The World in Our Hands: Chicago Art in 2006
By Justin Sondak in Arts & Entertainment on Dec 26, 2006 8:30PM
In an interview last month, veteran West Loop gallery owner Rhona Hoffman reflected on how art collection has evolved throughout her career, how the internet has supersized the art fair and made the global scene more accessible than ever. But this interview came not from Art in America or an academic panel but from a Bad At Sports podcast event at ThreeWalls gallery.
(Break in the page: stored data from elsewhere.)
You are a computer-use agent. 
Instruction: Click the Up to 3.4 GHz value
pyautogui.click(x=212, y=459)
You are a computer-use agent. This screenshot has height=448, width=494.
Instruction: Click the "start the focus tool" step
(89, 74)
Art enthusiasts have access to more information, images and, thanks to last minute discount travel, destinations than ever before. But 2006’s most engaging stories were right in our backyard, Chicago events run by Chicago curators featuring Chicago artists (or students) for Chicago audiences (and tourists). Our six favorite stories barely scratch the surface of the past 12 months, so let us know what stories moved you this year.
The art fairs realign
The new kid has arrived. The grey lady has moved into an assisted living community. Art Chicago lost their Butler Field home due to a management-labor dispute and, at the eleventh hour, was rescued by Merchandise Mart Properties. The chastened show went on while, four miles north, the remarkable Nova Art Fair commandeered the City Suites Hotel, held fashion shows on the el, and kept East Lakeview entertained.
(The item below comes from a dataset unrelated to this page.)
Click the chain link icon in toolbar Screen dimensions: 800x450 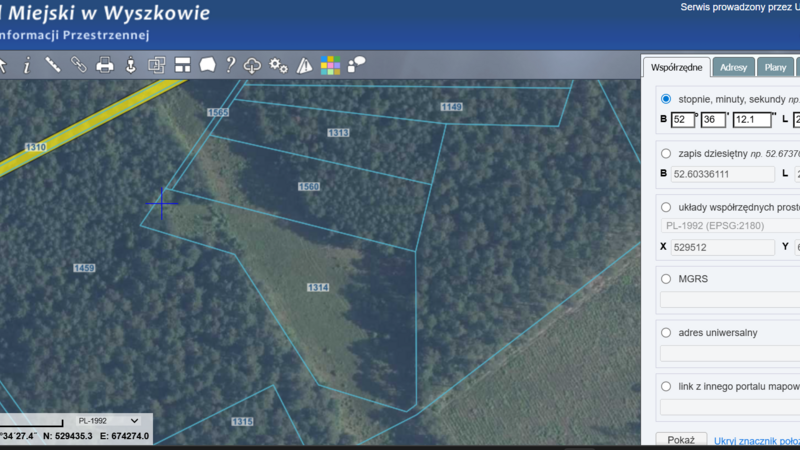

Incredible one night stands
Any gallery can throw a party or book a concert. Some took clever gimmickry to new heights. Samantha’s Amazing Acro-Cats/Rock Cats knocked ‘em dead at Caro d’offay and Reversible Eye, walking the tightrope, riding skateboards, and rocking-n-rolling. The Spareroom read our minds and put on a carnival. But few could rival Gallery 400, where Death By Design filmed your custom-made demise, William Pope.L’s Black Factory got us thinking, and UIC students played with tomatoes.
The road to understanding
In a year when peace in the Middle East and Afghanistan seemed more elusive than ever, the City of Chicago, local cultural organizations, and Yo Yo Ma reminded us of our shared values via Silk Road Chicago, a celebration of a massive mosaic and an amazing artistic legacy. Temporarily renamed the “Silk Road Oasis,” The Chicago Tourism Building’s exhibits actually kept the locals entertained. Free and reasonably priced entertainment abounds, and we’re only halfway through the schedule.
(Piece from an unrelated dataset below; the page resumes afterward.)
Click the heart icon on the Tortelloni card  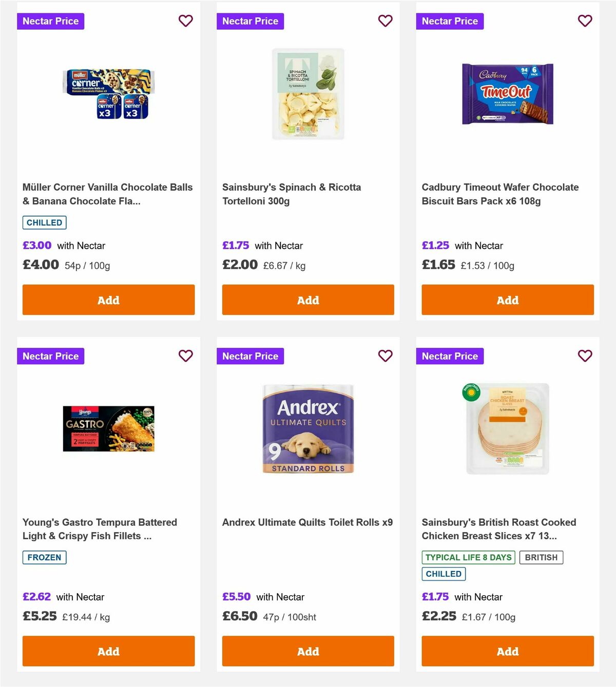tap(385, 21)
Museum outreach reaches further
That collective head smack you heard was museum executives realizing they’re not doing enough to attract minority and low-income patrons. We did the math and discovered admission is prohibitively expensive for many families of 4 or more. This year, a few institutions met us halfway. The Field Museum, The Shedd and The Museum of Science and Industry offered more summer free days and the Art Institute replaced free Tuesdays with free, extended summer hours on Thursdays and Fridays and free Thursday nights year-round.
Friendly neighborhood art galleries
River North continues to sell its big ticket items and the River West scene continues to spread further west. But the real action happened in neighborhood art galleries which resisted or exploited gentrification’s inevitable progress, from Bronzeville’s Gallery Guichard to Ravenswood’s Gillock Gallery. The next new scene could happen anywhere. Two new spaces even opened near the Kennedy exit ramps in West Town: Lloyd Dobler Gallery and Gosia Koscielak Studio. Cheap real estate or an easy escape route? Time will tell.
Mr. Adler, Mr. Sullivan, meet the blowtorch
Louis Sullivan’s 150th anniversary was very very bad indeed. Three structures he built with his partner, Dankmar Adler, went up in flames. In January, an errant blowtorch met the Pilgrim Baptist Church. The celebrated birth of gospel music will rise again, say its congregants, as its exterior appears to be structurally sound, but a piece of history was lost. In October, another blowtorch smoldered the South Loop’s Wirt Dexter Building and in November, the George Harvey House in Lakeview burned through the night. The cause of that fire is unknown, the circumstances are rather suspicious, and Richard Nickel’s meditations on our “Lost City” seem more poignant than ever.